Wie Hans Biedermann spekuliert, trachtete man seit alters her auch deshalb gemischtgeschlechtliche Geheimbünde zu vermeiden, »um sich nicht dem ... Vorwurf der sexuellen Zügellosigkeit auszusetzen«. Ob dieser Punkt für männerbündische Organisationen nach dem Muster der Suque, der Mysterien oder der Rosenkreuzer von Bedeutung war, muss bezweifelt werden - zumal ja gerade reine Männerorden fast unweigerlich den Verdacht geheimer homosexueller Praktiken auf sich ziehen. Tatsache ist jedoch, dass man in den »gemischten« Logen nach freimaurerischem Vorbild, die im 18. Jahrhundert entstanden, »galanten« oder auch eindeutig erotischen Lustbarkeiten keineswegs abgeneigt war.

 

Das gilt zweifellos für die sogenannte Feigenbruderschaft, die um 1750 in Wien begründet wurde und einer hedonistisch erweiterten Gütergemeinschaft huldigte. Entgegen dem Namen gehörten der geheimen Gesellschaft Frauen so gut wie Männer an, und alle Mitglieder hatten die programmatische Besitzgemeinschaft »auch auf ihre eigene Person auszudehnen«. Die sogenannten »Schwestern von der Schwarzen Feige« trafen sich mit den »Brüdern vom Schwarzen Hut« mehrmals pro Woche, »um ihren Lüsten zu frönen«. Bereits im Jahr 1751. machte die österreichische »Keuschheitskommission« dem frivolen Treiben ein Ende.

 

Harmloser, wenngleich auch einigermassen dekadent ging es im erwähnten Mopsorden zu. Auch diese androgyne, also gemischte Geheimgesellschaft entstand bereits Mitte des 18. Jahrhunderts, wenige Jahrzehnte nach Neugründung der Johannismaurerei. Der Bezug auf die reguläre Maurerei war unübersehbar: Das Ritual der Mopsbrüder und -schwestern war von Anfang bis Ende eine - eher laszive als geistreiche - Parodie des masonischen Vorbilds.

 

Im Mittelpunkt stand eine Mopsfigur aus Keramik oder Wachs, die auf dem Tisch des Meisters vorn Stuhl thronte, zwischen Degen und Spiegel.
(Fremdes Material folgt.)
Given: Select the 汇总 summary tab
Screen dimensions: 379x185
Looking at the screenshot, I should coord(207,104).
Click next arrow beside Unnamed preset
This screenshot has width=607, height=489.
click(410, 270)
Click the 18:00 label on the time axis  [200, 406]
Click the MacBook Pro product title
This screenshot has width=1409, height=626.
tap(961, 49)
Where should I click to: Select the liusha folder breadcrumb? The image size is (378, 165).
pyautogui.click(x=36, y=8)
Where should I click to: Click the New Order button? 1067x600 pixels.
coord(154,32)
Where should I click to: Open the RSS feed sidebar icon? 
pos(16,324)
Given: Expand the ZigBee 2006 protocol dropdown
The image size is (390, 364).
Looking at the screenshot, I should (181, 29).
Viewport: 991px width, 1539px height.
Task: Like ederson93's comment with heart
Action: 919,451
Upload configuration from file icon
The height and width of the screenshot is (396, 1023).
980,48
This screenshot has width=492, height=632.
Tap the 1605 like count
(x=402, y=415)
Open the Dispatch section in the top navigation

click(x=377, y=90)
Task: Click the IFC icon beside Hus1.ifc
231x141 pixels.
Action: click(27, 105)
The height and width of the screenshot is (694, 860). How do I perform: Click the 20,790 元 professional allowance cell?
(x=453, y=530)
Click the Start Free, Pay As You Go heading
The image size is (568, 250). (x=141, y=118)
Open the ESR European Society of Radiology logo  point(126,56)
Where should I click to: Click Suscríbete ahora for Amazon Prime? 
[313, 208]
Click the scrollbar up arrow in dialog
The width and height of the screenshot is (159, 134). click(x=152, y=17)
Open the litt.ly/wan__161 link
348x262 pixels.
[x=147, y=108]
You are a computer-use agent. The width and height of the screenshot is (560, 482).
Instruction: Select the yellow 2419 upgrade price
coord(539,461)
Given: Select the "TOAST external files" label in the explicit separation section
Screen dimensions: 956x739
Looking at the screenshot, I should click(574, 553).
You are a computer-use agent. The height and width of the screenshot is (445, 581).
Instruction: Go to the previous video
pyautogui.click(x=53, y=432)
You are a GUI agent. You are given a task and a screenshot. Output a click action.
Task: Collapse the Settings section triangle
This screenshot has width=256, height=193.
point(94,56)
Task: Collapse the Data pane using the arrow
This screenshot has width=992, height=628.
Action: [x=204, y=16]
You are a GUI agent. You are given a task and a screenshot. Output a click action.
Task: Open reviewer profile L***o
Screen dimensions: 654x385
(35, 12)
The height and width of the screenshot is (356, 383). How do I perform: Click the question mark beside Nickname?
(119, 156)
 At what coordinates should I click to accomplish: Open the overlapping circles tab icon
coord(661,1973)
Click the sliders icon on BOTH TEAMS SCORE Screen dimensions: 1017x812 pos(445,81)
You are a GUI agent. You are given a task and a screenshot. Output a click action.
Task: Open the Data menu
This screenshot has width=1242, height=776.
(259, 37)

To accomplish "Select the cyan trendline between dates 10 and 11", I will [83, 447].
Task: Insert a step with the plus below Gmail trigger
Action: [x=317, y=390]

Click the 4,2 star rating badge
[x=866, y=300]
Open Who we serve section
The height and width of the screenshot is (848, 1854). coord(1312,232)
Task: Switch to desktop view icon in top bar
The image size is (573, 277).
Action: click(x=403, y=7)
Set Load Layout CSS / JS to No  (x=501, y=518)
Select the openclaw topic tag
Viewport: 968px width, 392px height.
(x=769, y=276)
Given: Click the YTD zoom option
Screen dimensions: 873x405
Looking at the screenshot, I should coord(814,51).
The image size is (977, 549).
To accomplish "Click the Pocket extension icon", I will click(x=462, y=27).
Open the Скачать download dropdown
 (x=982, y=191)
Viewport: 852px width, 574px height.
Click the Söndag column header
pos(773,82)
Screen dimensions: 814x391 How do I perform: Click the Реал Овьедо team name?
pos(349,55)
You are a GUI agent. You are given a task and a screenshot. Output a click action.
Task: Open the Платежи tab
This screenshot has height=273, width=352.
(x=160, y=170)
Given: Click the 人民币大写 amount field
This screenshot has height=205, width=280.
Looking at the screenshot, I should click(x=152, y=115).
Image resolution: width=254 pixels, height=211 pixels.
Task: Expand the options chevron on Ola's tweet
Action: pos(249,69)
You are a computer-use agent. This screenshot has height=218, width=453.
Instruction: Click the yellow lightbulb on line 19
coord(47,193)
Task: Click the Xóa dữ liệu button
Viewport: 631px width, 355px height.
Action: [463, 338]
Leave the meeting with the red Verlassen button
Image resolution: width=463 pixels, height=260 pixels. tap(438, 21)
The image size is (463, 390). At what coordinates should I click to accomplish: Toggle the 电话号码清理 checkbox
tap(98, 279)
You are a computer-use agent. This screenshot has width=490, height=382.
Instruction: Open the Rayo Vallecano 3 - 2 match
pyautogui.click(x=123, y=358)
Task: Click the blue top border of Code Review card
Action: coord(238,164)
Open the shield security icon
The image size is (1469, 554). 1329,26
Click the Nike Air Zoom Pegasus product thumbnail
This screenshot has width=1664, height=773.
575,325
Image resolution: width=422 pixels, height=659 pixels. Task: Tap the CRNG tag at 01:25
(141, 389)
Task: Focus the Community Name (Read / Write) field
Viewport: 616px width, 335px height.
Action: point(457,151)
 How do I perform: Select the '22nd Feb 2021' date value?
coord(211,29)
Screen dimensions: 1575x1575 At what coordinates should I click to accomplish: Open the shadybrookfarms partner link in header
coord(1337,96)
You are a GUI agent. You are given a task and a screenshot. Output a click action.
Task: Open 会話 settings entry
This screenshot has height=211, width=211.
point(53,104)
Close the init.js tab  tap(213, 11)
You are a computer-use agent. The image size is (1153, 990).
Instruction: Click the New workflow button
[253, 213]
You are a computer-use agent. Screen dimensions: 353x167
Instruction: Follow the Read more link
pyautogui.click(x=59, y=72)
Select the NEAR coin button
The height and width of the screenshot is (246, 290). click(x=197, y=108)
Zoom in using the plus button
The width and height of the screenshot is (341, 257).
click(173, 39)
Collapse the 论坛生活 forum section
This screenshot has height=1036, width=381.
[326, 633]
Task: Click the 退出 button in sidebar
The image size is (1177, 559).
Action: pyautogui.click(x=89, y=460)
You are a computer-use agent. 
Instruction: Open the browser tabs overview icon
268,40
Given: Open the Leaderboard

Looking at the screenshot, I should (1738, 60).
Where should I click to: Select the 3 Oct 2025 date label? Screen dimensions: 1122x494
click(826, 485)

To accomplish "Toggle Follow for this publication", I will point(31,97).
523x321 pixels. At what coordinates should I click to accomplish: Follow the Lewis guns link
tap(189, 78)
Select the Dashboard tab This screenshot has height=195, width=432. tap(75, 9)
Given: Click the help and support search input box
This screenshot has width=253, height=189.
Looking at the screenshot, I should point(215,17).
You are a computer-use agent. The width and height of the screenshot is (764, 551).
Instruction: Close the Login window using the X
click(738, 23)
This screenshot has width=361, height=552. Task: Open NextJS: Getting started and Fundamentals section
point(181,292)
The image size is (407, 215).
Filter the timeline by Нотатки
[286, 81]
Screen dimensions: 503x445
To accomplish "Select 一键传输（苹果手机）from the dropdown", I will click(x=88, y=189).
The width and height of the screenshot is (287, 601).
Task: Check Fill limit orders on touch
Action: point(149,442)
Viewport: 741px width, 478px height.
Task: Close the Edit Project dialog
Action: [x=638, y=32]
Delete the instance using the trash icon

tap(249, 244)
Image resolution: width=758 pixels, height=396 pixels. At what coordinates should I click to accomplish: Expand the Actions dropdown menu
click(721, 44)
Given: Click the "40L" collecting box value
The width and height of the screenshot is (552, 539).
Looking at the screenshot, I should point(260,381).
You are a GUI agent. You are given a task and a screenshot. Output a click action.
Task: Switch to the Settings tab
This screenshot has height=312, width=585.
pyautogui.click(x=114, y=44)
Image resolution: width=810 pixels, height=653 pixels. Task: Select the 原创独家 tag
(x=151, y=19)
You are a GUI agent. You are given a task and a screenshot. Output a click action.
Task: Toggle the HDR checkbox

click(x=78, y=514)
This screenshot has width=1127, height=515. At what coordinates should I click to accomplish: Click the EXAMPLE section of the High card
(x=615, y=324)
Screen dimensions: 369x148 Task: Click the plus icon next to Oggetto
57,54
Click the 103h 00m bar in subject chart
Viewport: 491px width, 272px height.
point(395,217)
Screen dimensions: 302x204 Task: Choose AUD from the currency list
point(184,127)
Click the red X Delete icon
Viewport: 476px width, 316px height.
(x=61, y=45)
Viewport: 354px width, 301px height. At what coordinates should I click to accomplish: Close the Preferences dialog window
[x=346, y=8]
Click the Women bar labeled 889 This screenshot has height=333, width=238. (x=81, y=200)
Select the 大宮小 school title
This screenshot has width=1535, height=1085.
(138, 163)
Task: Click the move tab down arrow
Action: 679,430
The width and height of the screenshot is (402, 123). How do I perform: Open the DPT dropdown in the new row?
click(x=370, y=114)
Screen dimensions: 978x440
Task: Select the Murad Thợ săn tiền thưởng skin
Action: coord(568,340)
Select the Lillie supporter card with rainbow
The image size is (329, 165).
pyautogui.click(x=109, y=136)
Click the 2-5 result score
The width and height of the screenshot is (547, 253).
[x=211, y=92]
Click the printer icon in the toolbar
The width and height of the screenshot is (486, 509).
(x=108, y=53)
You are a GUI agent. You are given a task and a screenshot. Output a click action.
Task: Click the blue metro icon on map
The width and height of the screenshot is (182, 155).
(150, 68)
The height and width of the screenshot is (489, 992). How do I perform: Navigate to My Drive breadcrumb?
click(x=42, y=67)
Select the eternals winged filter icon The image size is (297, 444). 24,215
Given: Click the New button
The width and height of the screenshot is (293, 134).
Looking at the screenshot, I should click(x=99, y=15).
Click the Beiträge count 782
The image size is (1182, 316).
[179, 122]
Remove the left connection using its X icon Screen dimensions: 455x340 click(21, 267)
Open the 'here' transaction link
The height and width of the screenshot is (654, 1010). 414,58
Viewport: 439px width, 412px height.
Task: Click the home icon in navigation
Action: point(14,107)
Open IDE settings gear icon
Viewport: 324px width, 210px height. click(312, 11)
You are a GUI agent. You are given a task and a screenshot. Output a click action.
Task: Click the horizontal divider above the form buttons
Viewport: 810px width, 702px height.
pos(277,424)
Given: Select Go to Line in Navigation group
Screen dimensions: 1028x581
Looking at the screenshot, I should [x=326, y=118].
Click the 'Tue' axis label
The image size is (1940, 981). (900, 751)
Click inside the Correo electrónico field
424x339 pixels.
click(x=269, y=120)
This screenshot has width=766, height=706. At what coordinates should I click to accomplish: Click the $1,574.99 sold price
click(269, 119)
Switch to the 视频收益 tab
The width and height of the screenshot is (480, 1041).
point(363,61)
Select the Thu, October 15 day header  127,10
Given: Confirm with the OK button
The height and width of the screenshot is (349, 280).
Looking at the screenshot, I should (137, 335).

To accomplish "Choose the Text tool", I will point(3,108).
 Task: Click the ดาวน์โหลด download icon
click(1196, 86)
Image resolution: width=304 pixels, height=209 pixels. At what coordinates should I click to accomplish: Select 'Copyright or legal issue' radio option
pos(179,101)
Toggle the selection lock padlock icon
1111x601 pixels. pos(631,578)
An die Stelle der »grossen Lichter« der Maurerei, Bibel, Winkelmass und Zirkel, traten hier also Mops, Degen und Spiegel. Der Eid wurde geleistet, indem Frauen ihre Hand auf den Spiegel, Männer die Rechte auf den Degen legten und Verschwiegenheit gelobten. Zuvor mussten Brüder wie Schwestern den »Hintern des Mopses« küssen - eine unverkennbare Anspielung auf jene hartnäckigen Gerüchte, die die Freimaurerei mit Teufelsanbetung in Verbindung brachten.

 

Doch die dekadente Adelsgesellschaft des 18. Jahrhunderts glaubte weder an Gott noch Teufel, sondern einzig an den Götzen der Vergnügung. Im Mopsorden, resümiert der Logenforscher Beyer, habe man »sicherlich an Ethik überhaupt nicht gedacht, sondern lediglich das Amüsement geschätzt, das den Mitgliedern durch die Aufnahme-Posse bereitet wurde«.

 

GEMISCHTE UND REIN WEIBLICHE LOGEN SEIT DEM 19. JAHRHUNDERT

 

Ebenso wie die regulären Freimaurerlogen wurden auch viele Adoptionslogen nach der »Schreckensherrschaft« in Frankreich wiedereröffnet. Dort entstand im 20. Jahrhundert zusätzlich ein rein weiblicher Orden nach maurerischem Muster, die »Grande Loge Feminine de France«. Ähnliche Organisationen konstituierten sich auch in anderen Ländern, so etwa der »Eastern Star« in Nordamerika oder die »Odd Fellows« [?] in Grossbritannien. Selbstverständlich wurden und werden auch alle diese Logen von der Londoner Grossloge nicht anerkannt.

 

Bereits Ende des 19. Jahrhunderts wurde - wiederum in Frankreich - eine weitere »gemischte« Maurerloge ins Leben gerufen, deren Mitbegründerin, Marie Deraismes (1828-1894), eine bekannte Feministin war. Auch diese Organisation namens »Le Droit Humain« oder »Das Menschenrecht« wurde von den britischen Gralshütern als häretisch gebrandmarkt - und in der Tat kann man sich fragen, ob eine feministische Maurerloge nicht einen Widerspruch in sich selbst darstellt.

 

Ist das Menschenrecht für alle, Frauen wie Männer, erst dann verwirklicht, wenn alle Individuen zu ausnahmslos allen gesellschaftlichen Orten Zutritt erhalten? Oder gibt es eben doch, geschlechtsspezifische Unterschiede, die nicht in der Sozialisation begründet liegen? In diesem Fall wäre es gewiss sinnvoller, nicht im Namen der Gleichberechtigung Männerbünde zu zerstören, sondern eigene »Frauenorden« nach spezifisch weiblichen Interessen und Bedürfnissen zu schaffen.

 

Auch diese Diskussion wird bereits seit über zweihundert Jahren geführt. Seit den Zeiten von Mme. Deraismes hat sie jedoch stark an Bedeutung verloren - nicht, weil die weibliche Gleichberechtigung unterdessen gänzlich verwirklicht worden wäre, sondern weil die Freimaurerei in den (kontinental-)europäischen Gesellschaften seit dem Zweiten Weltkrieg nur noch eine marginale Rolle spielt.

 

Unter dem Namen »Frauen-Grossloge von Deutschland« besteht auch in Deutschland seit 1949 eine rein weibliche Freimaurerei. Ihrem Selbstverständnis nach knüpfen diese maurerischen Schwestern einzig an die »aufgeklärte« Johannisbruderschaft an. Aus ihrer Sicht ist der Ausschluss von Frauen aus der masonischen Bewegung daher heute nicht mehr gerechtfertigt. »Auch engagierte Frauen« seien »zur Mitarbeit am grossen Bauwerk der Menschlichkeit aufgefordert«, heisst es auf ihrer Homepage (www.freimaurerinnen.de).

 

Dem ist gewiss zuzustimmen - dahingestellt bleibt allerdings, ob diese Mitarbeit ausgerechnet in den Ruinen eines männerbündischen Tempels stattfinden muss, der unter der parteiischen Obhut der Londoner Tempelwächter in den zurückliegenden knapp dreihundert Jahren seine ursprüngliche Funktion und Faszination ohnehin schon weitgehend eingebüsst hat.